Format the lines below as a Markdown table with two columns, Row and Line. Number each row and leave out blank lines.

### Entries from a collection:
>> START

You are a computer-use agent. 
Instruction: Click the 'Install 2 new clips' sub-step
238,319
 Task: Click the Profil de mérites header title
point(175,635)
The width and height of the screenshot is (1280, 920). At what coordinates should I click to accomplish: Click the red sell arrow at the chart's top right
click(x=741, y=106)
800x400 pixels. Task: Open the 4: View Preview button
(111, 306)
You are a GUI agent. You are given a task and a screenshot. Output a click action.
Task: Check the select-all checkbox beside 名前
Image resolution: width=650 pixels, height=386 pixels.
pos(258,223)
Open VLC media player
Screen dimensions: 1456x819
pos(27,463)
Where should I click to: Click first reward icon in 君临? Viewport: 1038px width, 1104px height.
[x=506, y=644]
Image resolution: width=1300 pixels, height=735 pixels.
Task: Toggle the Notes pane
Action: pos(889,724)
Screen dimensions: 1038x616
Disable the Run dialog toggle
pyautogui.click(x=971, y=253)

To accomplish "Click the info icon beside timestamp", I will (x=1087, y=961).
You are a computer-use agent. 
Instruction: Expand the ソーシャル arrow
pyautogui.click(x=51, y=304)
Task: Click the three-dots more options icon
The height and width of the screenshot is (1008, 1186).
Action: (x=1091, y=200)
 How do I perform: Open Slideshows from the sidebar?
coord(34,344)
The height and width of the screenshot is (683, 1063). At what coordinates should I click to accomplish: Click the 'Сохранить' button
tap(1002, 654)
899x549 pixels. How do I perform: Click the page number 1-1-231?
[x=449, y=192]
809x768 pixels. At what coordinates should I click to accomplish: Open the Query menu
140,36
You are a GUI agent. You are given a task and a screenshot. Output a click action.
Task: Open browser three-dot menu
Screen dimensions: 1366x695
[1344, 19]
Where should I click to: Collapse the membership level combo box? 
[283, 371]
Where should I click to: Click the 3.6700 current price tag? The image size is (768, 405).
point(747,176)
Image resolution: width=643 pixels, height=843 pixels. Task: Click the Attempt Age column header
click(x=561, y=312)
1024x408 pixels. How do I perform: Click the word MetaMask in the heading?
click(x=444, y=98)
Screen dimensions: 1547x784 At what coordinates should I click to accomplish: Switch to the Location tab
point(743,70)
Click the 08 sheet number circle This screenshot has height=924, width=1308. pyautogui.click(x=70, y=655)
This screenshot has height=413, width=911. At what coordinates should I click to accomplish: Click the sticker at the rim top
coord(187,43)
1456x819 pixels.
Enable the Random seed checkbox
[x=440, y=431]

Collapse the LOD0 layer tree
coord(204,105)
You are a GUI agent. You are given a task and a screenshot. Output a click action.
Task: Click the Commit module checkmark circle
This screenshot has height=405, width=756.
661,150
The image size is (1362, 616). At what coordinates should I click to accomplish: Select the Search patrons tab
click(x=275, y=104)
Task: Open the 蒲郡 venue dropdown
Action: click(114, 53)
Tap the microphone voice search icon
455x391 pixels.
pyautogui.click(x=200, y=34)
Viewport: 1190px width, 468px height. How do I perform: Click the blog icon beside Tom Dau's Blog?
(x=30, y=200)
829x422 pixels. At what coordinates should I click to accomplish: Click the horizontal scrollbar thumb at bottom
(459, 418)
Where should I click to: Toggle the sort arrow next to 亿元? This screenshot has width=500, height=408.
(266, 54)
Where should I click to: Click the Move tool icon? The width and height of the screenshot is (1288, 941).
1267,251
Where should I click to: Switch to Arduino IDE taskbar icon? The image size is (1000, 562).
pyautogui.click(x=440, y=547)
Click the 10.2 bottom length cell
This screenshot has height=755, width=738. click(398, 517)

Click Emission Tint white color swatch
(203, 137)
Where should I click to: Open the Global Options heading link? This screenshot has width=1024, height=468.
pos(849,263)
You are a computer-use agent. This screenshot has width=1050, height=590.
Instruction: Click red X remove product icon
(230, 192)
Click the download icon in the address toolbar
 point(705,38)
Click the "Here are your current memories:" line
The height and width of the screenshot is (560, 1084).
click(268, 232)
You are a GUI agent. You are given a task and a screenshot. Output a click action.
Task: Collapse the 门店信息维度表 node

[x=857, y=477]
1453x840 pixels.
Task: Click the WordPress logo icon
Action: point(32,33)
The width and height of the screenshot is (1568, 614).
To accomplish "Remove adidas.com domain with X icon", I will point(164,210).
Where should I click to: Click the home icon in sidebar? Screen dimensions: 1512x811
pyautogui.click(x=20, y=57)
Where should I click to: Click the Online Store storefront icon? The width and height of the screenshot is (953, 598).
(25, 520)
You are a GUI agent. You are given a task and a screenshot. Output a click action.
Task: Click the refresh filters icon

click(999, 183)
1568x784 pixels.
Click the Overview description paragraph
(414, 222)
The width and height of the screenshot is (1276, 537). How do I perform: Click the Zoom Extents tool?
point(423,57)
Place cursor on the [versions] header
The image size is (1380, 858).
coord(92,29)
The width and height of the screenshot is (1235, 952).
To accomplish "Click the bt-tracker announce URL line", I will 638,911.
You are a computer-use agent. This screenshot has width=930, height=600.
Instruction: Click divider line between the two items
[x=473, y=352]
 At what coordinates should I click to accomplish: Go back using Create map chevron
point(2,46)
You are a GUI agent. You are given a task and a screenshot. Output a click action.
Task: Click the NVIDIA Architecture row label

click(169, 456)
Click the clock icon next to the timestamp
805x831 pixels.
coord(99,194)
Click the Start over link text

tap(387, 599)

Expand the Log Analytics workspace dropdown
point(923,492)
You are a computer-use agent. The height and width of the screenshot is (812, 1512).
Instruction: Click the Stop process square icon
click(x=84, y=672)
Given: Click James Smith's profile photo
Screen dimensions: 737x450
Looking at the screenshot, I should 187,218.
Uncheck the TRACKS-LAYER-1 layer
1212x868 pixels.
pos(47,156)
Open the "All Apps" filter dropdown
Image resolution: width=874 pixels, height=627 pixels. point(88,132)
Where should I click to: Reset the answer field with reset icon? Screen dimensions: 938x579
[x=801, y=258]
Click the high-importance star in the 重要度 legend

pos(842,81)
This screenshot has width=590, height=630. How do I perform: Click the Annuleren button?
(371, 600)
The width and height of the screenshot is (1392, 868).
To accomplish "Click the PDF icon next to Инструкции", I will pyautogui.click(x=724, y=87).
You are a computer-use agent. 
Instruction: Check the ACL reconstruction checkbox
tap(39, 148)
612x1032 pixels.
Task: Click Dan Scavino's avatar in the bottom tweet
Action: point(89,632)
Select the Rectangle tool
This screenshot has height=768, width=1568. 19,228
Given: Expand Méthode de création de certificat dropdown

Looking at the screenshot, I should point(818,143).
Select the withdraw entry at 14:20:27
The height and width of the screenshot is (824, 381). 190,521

>> END

### Task response:
| Row | Line |
|---|---|
| 1 | You are a computer-use agent.  |
| 2 | Instruction: Click the 'Install 2 new clips' sub-step |
| 3 | 238,319 |
| 4 |  Task: Click the Profil de mérites header title |
| 5 | point(175,635) |
| 6 | The width and height of the screenshot is (1280, 920). At what coordinates should I click to accomplish: Click the red sell arrow at the chart's top right |
| 7 | click(x=741, y=106) |
| 8 | 800x400 pixels. Task: Open the 4: View Preview button |
| 9 | (111, 306) |
| 10 | You are a GUI agent. You are given a task and a screenshot. Output a click action. |
| 11 | Task: Check the select-all checkbox beside 名前 |
| 12 | Image resolution: width=650 pixels, height=386 pixels. |
| 13 | pos(258,223) |
| 14 | Open VLC media player |
| 15 | Screen dimensions: 1456x819 |
| 16 | pos(27,463) |
| 17 | Where should I click to: Click first reward icon in 君临? Viewport: 1038px width, 1104px height. |
| 18 | [x=506, y=644] |
| 19 | Image resolution: width=1300 pixels, height=735 pixels. |
| 20 | Task: Toggle the Notes pane |
| 21 | Action: pos(889,724) |
| 22 | Screen dimensions: 1038x616 |
| 23 | Disable the Run dialog toggle |
| 24 | pyautogui.click(x=971, y=253) |
| 25 | To accomplish "Click the info icon beside timestamp", I will (x=1087, y=961). |
| 26 | You are a computer-use agent.  |
| 27 | Instruction: Expand the ソーシャル arrow |
| 28 | pyautogui.click(x=51, y=304) |
| 29 | Task: Click the three-dots more options icon |
| 30 | The height and width of the screenshot is (1008, 1186). |
| 31 | Action: (x=1091, y=200) |
| 32 |  How do I perform: Open Slideshows from the sidebar? |
| 33 | coord(34,344) |
| 34 | The height and width of the screenshot is (683, 1063). At what coordinates should I click to accomplish: Click the 'Сохранить' button |
| 35 | tap(1002, 654) |
| 36 | 899x549 pixels. How do I perform: Click the page number 1-1-231? |
| 37 | [x=449, y=192] |
| 38 | 809x768 pixels. At what coordinates should I click to accomplish: Open the Query menu |
| 39 | 140,36 |
| 40 | You are a GUI agent. You are given a task and a screenshot. Output a click action. |
| 41 | Task: Open browser three-dot menu |
| 42 | Screen dimensions: 1366x695 |
| 43 | [1344, 19] |
| 44 | Where should I click to: Collapse the membership level combo box?  |
| 45 | [283, 371] |
| 46 | Where should I click to: Click the 3.6700 current price tag? The image size is (768, 405). |
| 47 | point(747,176) |
| 48 | Image resolution: width=643 pixels, height=843 pixels. Task: Click the Attempt Age column header |
| 49 | click(x=561, y=312) |
| 50 | 1024x408 pixels. How do I perform: Click the word MetaMask in the heading? |
| 51 | click(x=444, y=98) |
| 52 | Screen dimensions: 1547x784 At what coordinates should I click to accomplish: Switch to the Location tab |
| 53 | point(743,70) |
| 54 | Click the 08 sheet number circle This screenshot has height=924, width=1308. pyautogui.click(x=70, y=655) |
| 55 | This screenshot has height=413, width=911. At what coordinates should I click to accomplish: Click the sticker at the rim top |
| 56 | coord(187,43) |
| 57 | 1456x819 pixels. |
| 58 | Enable the Random seed checkbox |
| 59 | [x=440, y=431] |
| 60 | Collapse the LOD0 layer tree |
| 61 | coord(204,105) |
| 62 | You are a GUI agent. You are given a task and a screenshot. Output a click action. |
| 63 | Task: Click the Commit module checkmark circle |
| 64 | This screenshot has height=405, width=756. |
| 65 | 661,150 |
| 66 | The image size is (1362, 616). At what coordinates should I click to accomplish: Select the Search patrons tab |
| 67 | click(x=275, y=104) |
| 68 | Task: Open the 蒲郡 venue dropdown |
| 69 | Action: click(114, 53) |
| 70 | Tap the microphone voice search icon |
| 71 | 455x391 pixels. |
| 72 | pyautogui.click(x=200, y=34) |
| 73 | Viewport: 1190px width, 468px height. How do I perform: Click the blog icon beside Tom Dau's Blog? |
| 74 | (x=30, y=200) |
| 75 | 829x422 pixels. At what coordinates should I click to accomplish: Click the horizontal scrollbar thumb at bottom |
| 76 | (459, 418) |
| 77 | Where should I click to: Toggle the sort arrow next to 亿元? This screenshot has width=500, height=408. |
| 78 | (266, 54) |
| 79 | Where should I click to: Click the Move tool icon? The width and height of the screenshot is (1288, 941). |
| 80 | 1267,251 |
| 81 | Where should I click to: Switch to Arduino IDE taskbar icon? The image size is (1000, 562). |
| 82 | pyautogui.click(x=440, y=547) |
| 83 | Click the 10.2 bottom length cell |
| 84 | This screenshot has height=755, width=738. click(398, 517) |
| 85 | Click Emission Tint white color swatch |
| 86 | (203, 137) |
| 87 | Where should I click to: Open the Global Options heading link? This screenshot has width=1024, height=468. |
| 88 | pos(849,263) |
| 89 | You are a computer-use agent. This screenshot has width=1050, height=590. |
| 90 | Instruction: Click red X remove product icon |
| 91 | (230, 192) |
| 92 | Click the download icon in the address toolbar |
| 93 |  point(705,38) |
| 94 | Click the "Here are your current memories:" line |
| 95 | The height and width of the screenshot is (560, 1084). |
| 96 | click(268, 232) |
| 97 | You are a GUI agent. You are given a task and a screenshot. Output a click action. |
| 98 | Task: Collapse the 门店信息维度表 node |
| 99 | [x=857, y=477] |
| 100 | 1453x840 pixels. |
| 101 | Task: Click the WordPress logo icon |
| 102 | Action: point(32,33) |
| 103 | The width and height of the screenshot is (1568, 614). |
| 104 | To accomplish "Remove adidas.com domain with X icon", I will point(164,210). |
| 105 | Where should I click to: Click the home icon in sidebar? Screen dimensions: 1512x811 |
| 106 | pyautogui.click(x=20, y=57) |
| 107 | Where should I click to: Click the Online Store storefront icon? The width and height of the screenshot is (953, 598). |
| 108 | (25, 520) |
| 109 | You are a GUI agent. You are given a task and a screenshot. Output a click action. |
| 110 | Task: Click the refresh filters icon |
| 111 | click(999, 183) |
| 112 | 1568x784 pixels. |
| 113 | Click the Overview description paragraph |
| 114 | (414, 222) |
| 115 | The width and height of the screenshot is (1276, 537). How do I perform: Click the Zoom Extents tool? |
| 116 | point(423,57) |
| 117 | Place cursor on the [versions] header |
| 118 | The image size is (1380, 858). |
| 119 | coord(92,29) |
| 120 | The width and height of the screenshot is (1235, 952). |
| 121 | To accomplish "Click the bt-tracker announce URL line", I will 638,911. |
| 122 | You are a computer-use agent. This screenshot has width=930, height=600. |
| 123 | Instruction: Click divider line between the two items |
| 124 | [x=473, y=352] |
| 125 |  At what coordinates should I click to accomplish: Go back using Create map chevron |
| 126 | point(2,46) |
| 127 | You are a GUI agent. You are given a task and a screenshot. Output a click action. |
| 128 | Task: Click the NVIDIA Architecture row label |
| 129 | click(169, 456) |
| 130 | Click the clock icon next to the timestamp |
| 131 | 805x831 pixels. |
| 132 | coord(99,194) |
| 133 | Click the Start over link text |
| 134 | tap(387, 599) |
| 135 | Expand the Log Analytics workspace dropdown |
| 136 | point(923,492) |
| 137 | You are a computer-use agent. The height and width of the screenshot is (812, 1512). |
| 138 | Instruction: Click the Stop process square icon |
| 139 | click(x=84, y=672) |
| 140 | Given: Click James Smith's profile photo |
| 141 | Screen dimensions: 737x450 |
| 142 | Looking at the screenshot, I should 187,218. |
| 143 | Uncheck the TRACKS-LAYER-1 layer |
| 144 | 1212x868 pixels. |
| 145 | pos(47,156) |
| 146 | Open the "All Apps" filter dropdown |
| 147 | Image resolution: width=874 pixels, height=627 pixels. point(88,132) |
| 148 | Where should I click to: Reset the answer field with reset icon? Screen dimensions: 938x579 |
| 149 | [x=801, y=258] |
| 150 | Click the high-importance star in the 重要度 legend |
| 151 | pos(842,81) |
| 152 | This screenshot has width=590, height=630. How do I perform: Click the Annuleren button? |
| 153 | (371, 600) |
| 154 | The width and height of the screenshot is (1392, 868). |
| 155 | To accomplish "Click the PDF icon next to Инструкции", I will pyautogui.click(x=724, y=87). |
| 156 | You are a computer-use agent.  |
| 157 | Instruction: Check the ACL reconstruction checkbox |
| 158 | tap(39, 148) |
| 159 | 612x1032 pixels. |
| 160 | Task: Click Dan Scavino's avatar in the bottom tweet |
| 161 | Action: point(89,632) |
| 162 | Select the Rectangle tool |
| 163 | This screenshot has height=768, width=1568. 19,228 |
| 164 | Given: Expand Méthode de création de certificat dropdown |
| 165 | Looking at the screenshot, I should point(818,143). |
| 166 | Select the withdraw entry at 14:20:27 |
| 167 | The height and width of the screenshot is (824, 381). 190,521 |